Decker dachte einen Augenblick nach.

»Ich habe jetzt zwei Winter in Greenbury erlebt: Viele junge Leute aus Hamilton habe ich nicht in den Kneipen gesehen, das wäre mir aufgefallen. Allerdings werde ich auch nur in die Studentenläden gerufen, wenn’s Probleme gibt. Trotz der Sache am Wochenende ist das nicht allzu oft.«

»Stimmt, kommt nicht oft vor«, gab McAdams ihm recht. »Ich weiß noch, als ich gerade hier angefangen hatte, musste ich mal im College Grill ’ne Schlägerei unter Besoffenen schlichten. Gab zwar keine Waffen, aber jede Menge blutige Nasen. Die College-Jungs haben behauptet, die Kids aus der Stadt wären extra reingekommen, um Stunk zu machen. Und die anderen, sie hätten nur was trinken wollen, und die Jungs aus dem College hätten sie angegriffen. Wir haben alle nach Hause geschickt, damit sie sich beruhigen. Gab keine Festnahmen.«

»Dann weißt du auch nicht, wer damals beteiligt war.«

»Nein. Das haben damals hauptsächlich Kevin und Ben geregelt. Ich war neu, hatte von nichts ’ne Ahnung und bin allen auf die Nerven gegangen, da wollte keiner viel mit mir zu tun haben.«

»Kommt mir bekannt vor.«

»Sehr witzig.«

»Du bist seit drei Jahren dabei, oder?«

»Ungefähr.«

»Erinnerst du dich noch an … Moment.« Decker sah in seinem Notizblock nach. »Delilah Occums Verschwinden?«

»Das war ungefähr sechs Monate bevor ich hier anfing. Außerdem suchen wir nicht nach ihr, sondern nach ’nem Typen. Ich wollte damit nur sagen, es kann sein, dass ein paar besoffene Kids Pettigrew zusammengeschlagen haben. Als sie dann gemerkt haben, er ist tot, haben sie sich Schaufeln besorgt und ihn vergraben.«

»Möglich. Aber zuerst müssen wir rausfinden, ob Pettigrew überhaupt als vermisst gemeldet ist. Könnte ja auch sein, dass es ihm gut geht und er irgendwo glücklich und zufrieden als Frau lebt.«

»Das würde bedeuten, Frauen sind glücklich.«

Decker musste lachen. »Ja, davon gibt’s ’ne ganze Menge, Tyler.«

»Auch wieder wahr, Boss. Wahrscheinlich sind sie nur nicht glücklich mit mir …«

Nachdem Decker und McAdams im Verwaltungsgebäude von Pontius nach Pilatus geschickt worden waren, fanden sie schließlich jemanden, der bereit war, ihnen Auskunft zu erteilen, aber selbst der war nicht sonderlich hilfsbereit. Leo Riggins war etwa fünfunddreißig und adrett gekleidet. Er trug eine Nickelbrille, hatte eine kleine Nase und große Ohren. Am Morse McKinley arbeitete er seit zehn Jahren.

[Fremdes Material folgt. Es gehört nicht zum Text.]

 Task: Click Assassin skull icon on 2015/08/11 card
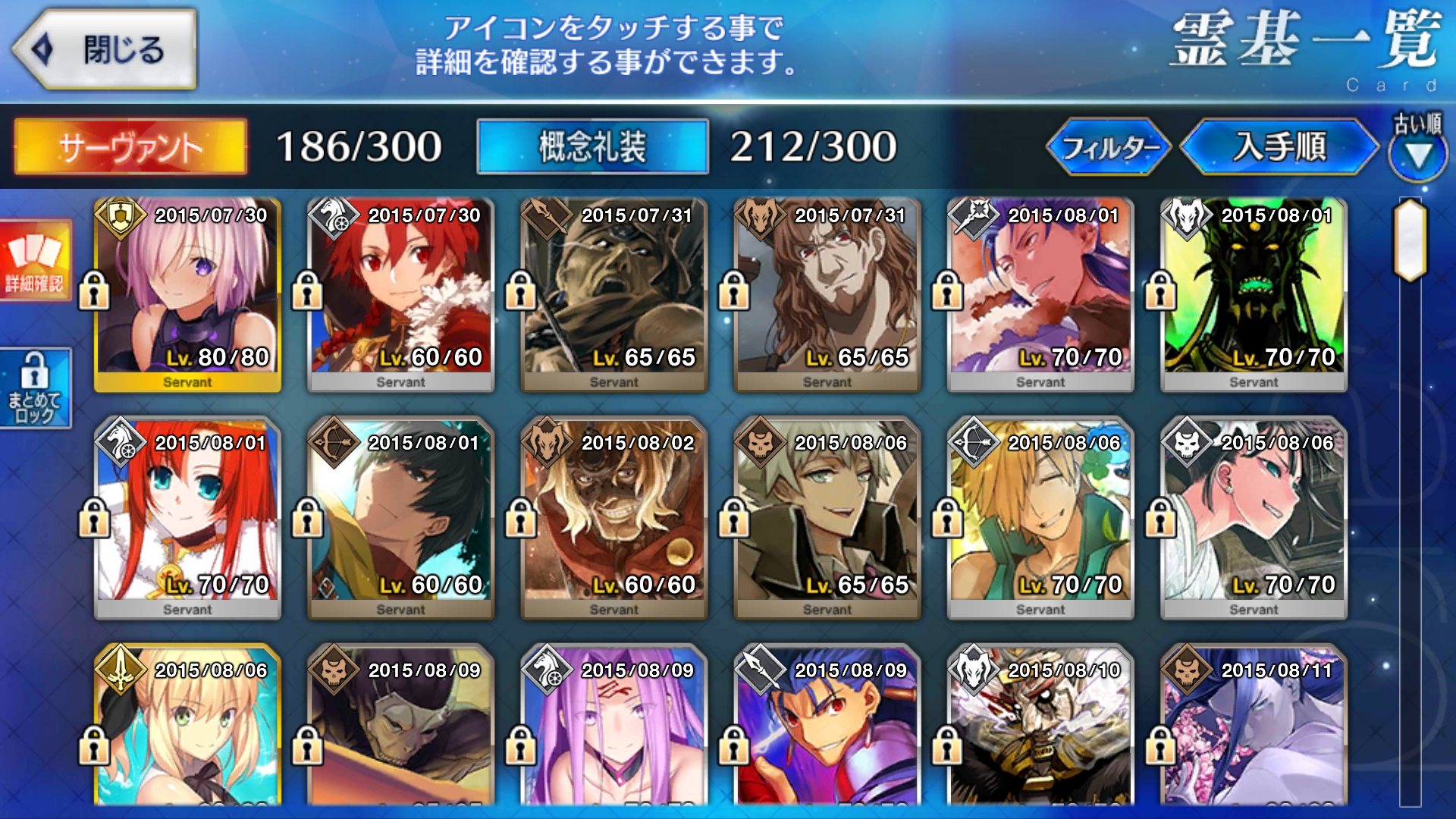point(1186,669)
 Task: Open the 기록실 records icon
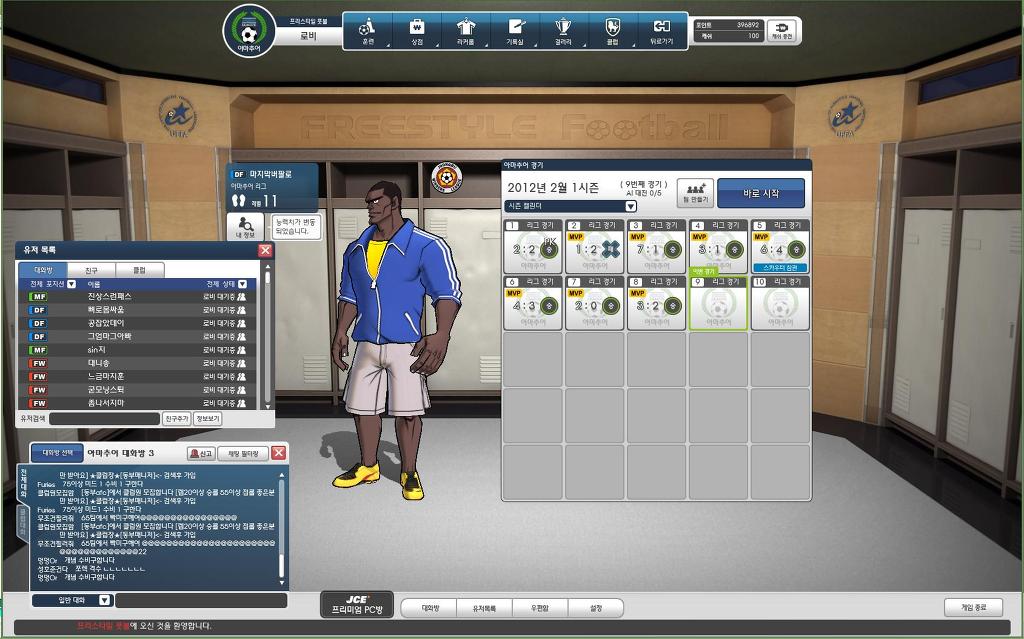[x=515, y=30]
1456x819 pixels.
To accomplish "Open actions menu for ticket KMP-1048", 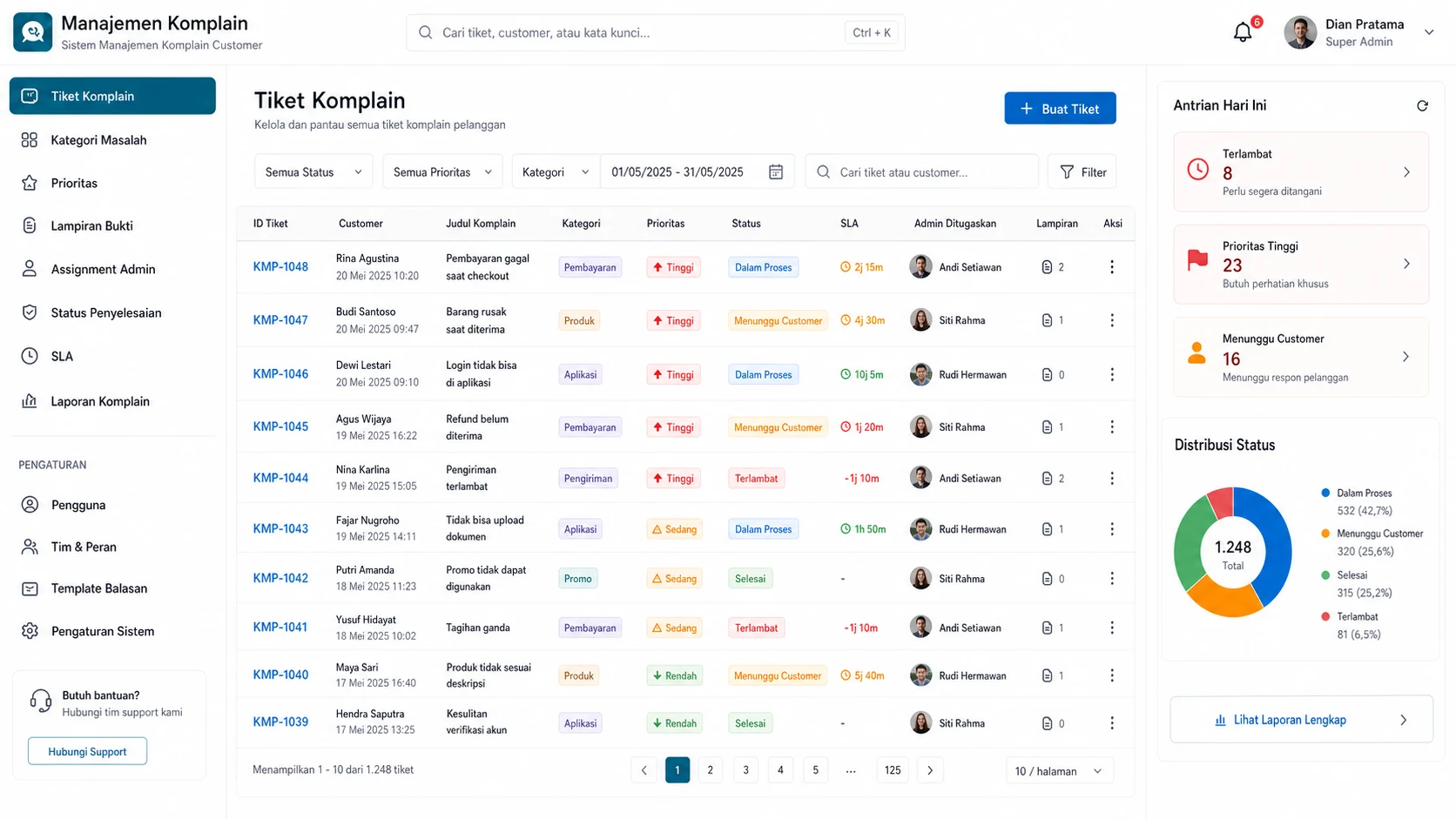I will point(1112,267).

»Ich verstehe nicht, warum ich Ihnen das verraten soll, wenn der ehemalige Student gar nicht als vermisst gemeldet ist«, beschwerte sich Riggins.

»Falls es sich um seine Leiche handelt, wurde er das aber vermutlich«, knurrte Decker. »Wir wissen nur nicht, wo das geschehen ist. Deshalb wüssten wir gerne, wo er herkommt. Wenn wir ihn ausschließen können, können wir in eine andere Richtung ermitteln.«

»Ohne sein Einverständnis kann ich Ihnen seine Telefonnummer nicht aushändigen.«

»Na, wenn Sie das bekommen, hat sich der Fall ohnehin erledigt …«, kommentierte McAdams.

»Wenn die Handynummer irgendwo in den Unterlagen aufgeführt ist, rufen Sie ihn an, und reden Sie mit ihm«, fuhr Decker fort. »Das verletzt seine Privatsphäre nicht, und wir vom Greenbury PD wissen, dass wir woanders weitersuchen müssen.«

»Ach ja, Pettigrew könnte mittlerweile eine Frau sein«, merkte McAdams an. »Anscheinend hat er das Studium abgebrochen, um sich einer geschlechtsangleichenden Operation zu unterziehen. Also falls eine Frau drangeht, fragen Sie sie, ob sie früher Lawrence Pettigrew hieß.«

»Ich sollte besser meinen Vorgesetzten rufen.« Riggins wurde zunehmend nervös.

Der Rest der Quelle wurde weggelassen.